The field of technology to which the utility model relates

The utility model relates to devices adapted for processing special products, namely to devices for processing the support flange of a sleeve in an engine block.

State of the art

The prior art discloses a DEVICE FOR PROCESSING A SEALING GROOVE ON AN ENGINE CYLINDER BLOCK, comprising a housing that can be secured to the surface of the engine block. The device has a rotating handle that projects laterally. The device is also equipped with a cutter for processing the sealing groove when the handle rotates. The device is designed in such a way that when the handle rotates, the cutter changes its height relative to the housing and, accordingly, the engine block, due to which it is fed to the surface of the sealing groove on the engine cylinder block. [US4876931A, published 10/31/1989].

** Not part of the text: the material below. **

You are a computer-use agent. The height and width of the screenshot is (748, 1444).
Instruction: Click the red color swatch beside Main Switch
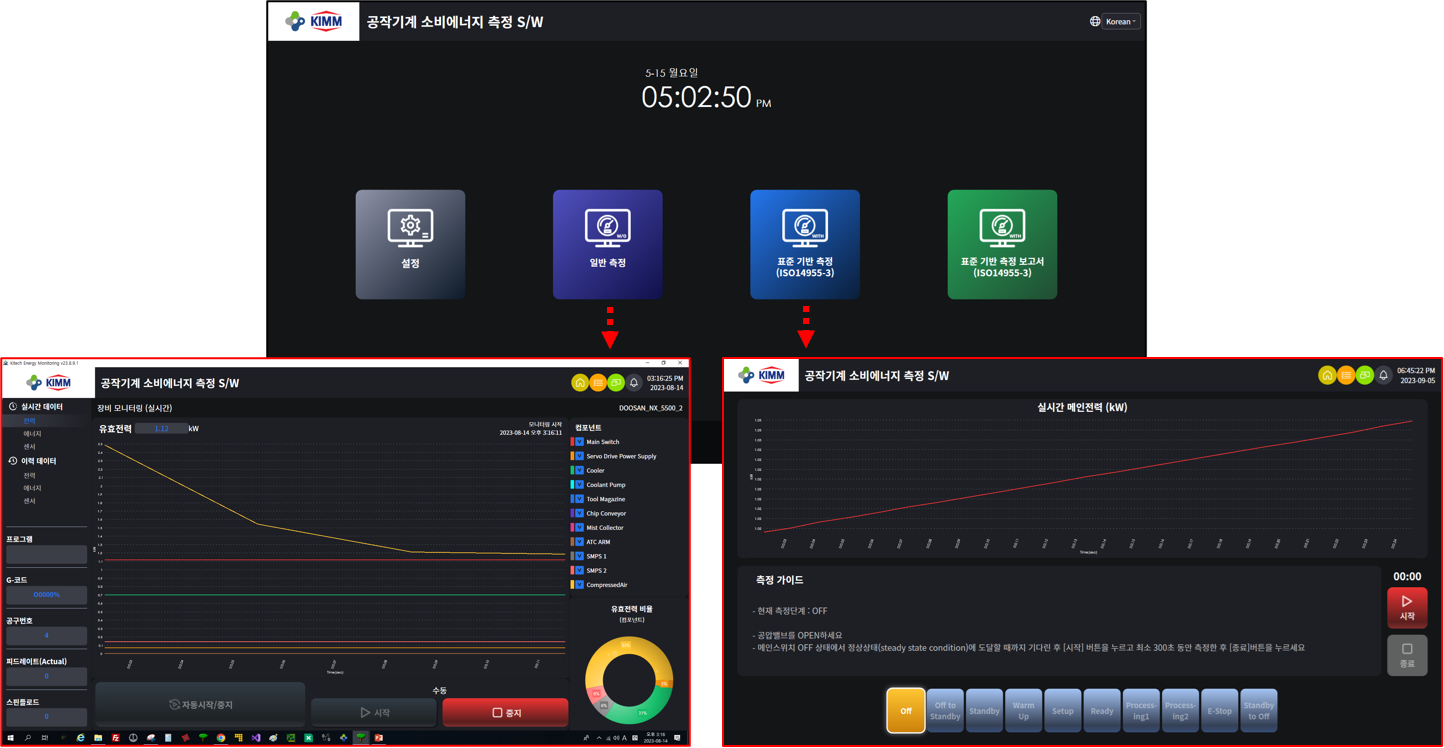point(572,441)
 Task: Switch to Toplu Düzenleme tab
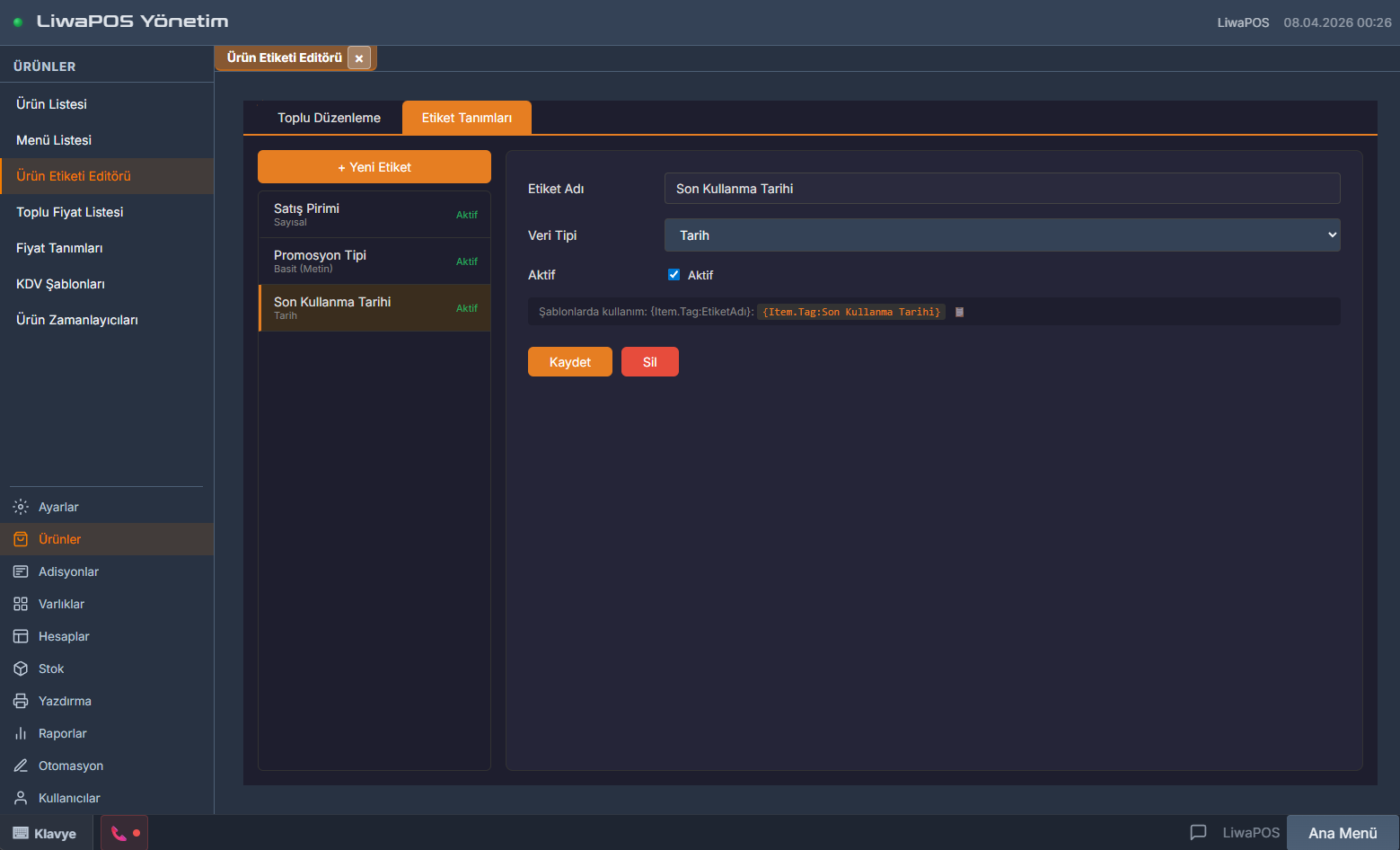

The disadvantage of the analogue is the high labor costs when processing the bearing flange of the liner in the engine block, due to the impossibility of visual control and assessment of the need for additional processing of the liner flange, as a result of which it is necessary to install and remove the device from the engine block several times, the complexity of fixing the device, as well as the lack of the possibility of radial feed of the cutter, which leads to a significant increase in the contact area of the cutter and the surface being processed, due to which the load on the cutter and the minimum required force for rotating the handle increase, in addition, irregularities are formed on the surface being processed due to vibrations of the cutter.

Also known is the FAC86 CYLINDER BLOCK SLEEVE WORKING MACHINE, consisting of a vertical feed handle, a vernier graduation setting point, a locking screw for vertical feed, a vernier, an electromagnetic base, a quick tool adjustment, a tool movement lock, a crank handle for turning the spindle, a magnetization switch, a place for holding the equipment, a place for adjusting the tool, a cutting tool and a spindle cover [https://rpcpro.ru/remont-blokov-cilindrov/fac-86.html?ysclid=m7kfdpcwlw87980026].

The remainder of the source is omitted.